Synthetic peptides of human CD4 enhance binding of Ig to monocyte/macrophage cells. I. Characterization and mapping studies.

Abstract

Human T cell glycoprotein CD4 binds to class II MHC molecules and to HIV envelope protein gp120. We have shown that CD4 and synthetic peptides corresponding to amino acid residues 21-49 of the first extracellular domain of CD4, also bind Ig and, with greater avidity, antibody:Ag complex. We investigated the effect of CD4 synthetic peptides on the binding and uptake of human Ig by monocyte/macrophage U937 cells.
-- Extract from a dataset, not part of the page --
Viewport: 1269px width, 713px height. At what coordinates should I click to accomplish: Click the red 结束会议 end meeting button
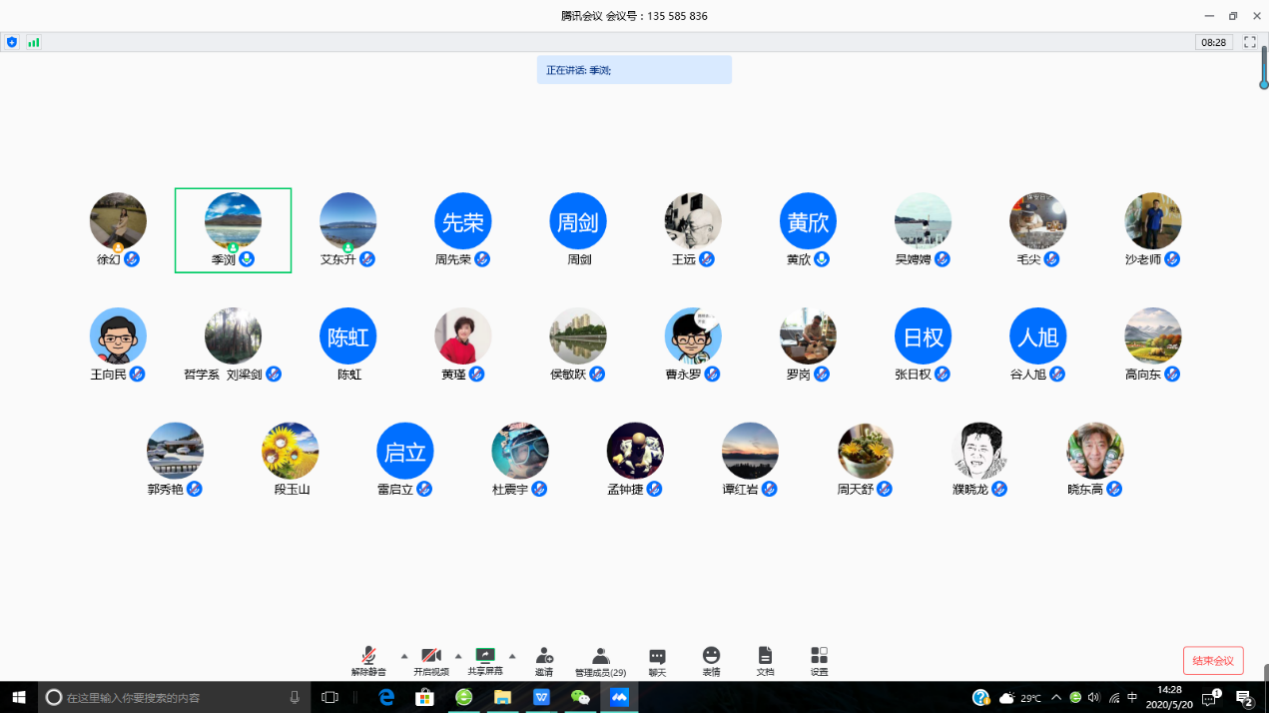tap(1213, 661)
We found that a synthetic peptide corresponding to amino acid residues 21-49 enhanced binding to U937 cells of both aggregated and nonaggregated Ig. The enhancement was concentration dependent, occurred both in normal and low ionic strength conditions, and varied with the time and the temperature of the preincubation step. The enhancement was maximal after preincubation for 3 h at 37 degrees C. A peptide concentration of 20 micrograms/ml was sufficient for optimal binding of both nonaggregated and aggregated Ig. CD4 peptide 21-49 also enhanced binding of Ig to Staphylococcus aureus protein A. These studies open a new perspective in the way monocyte/macrophage cells handle Ig, antibody:Ag or Id:anti-Id complex, in particular when present at threshold amounts in a nonprecipitating form.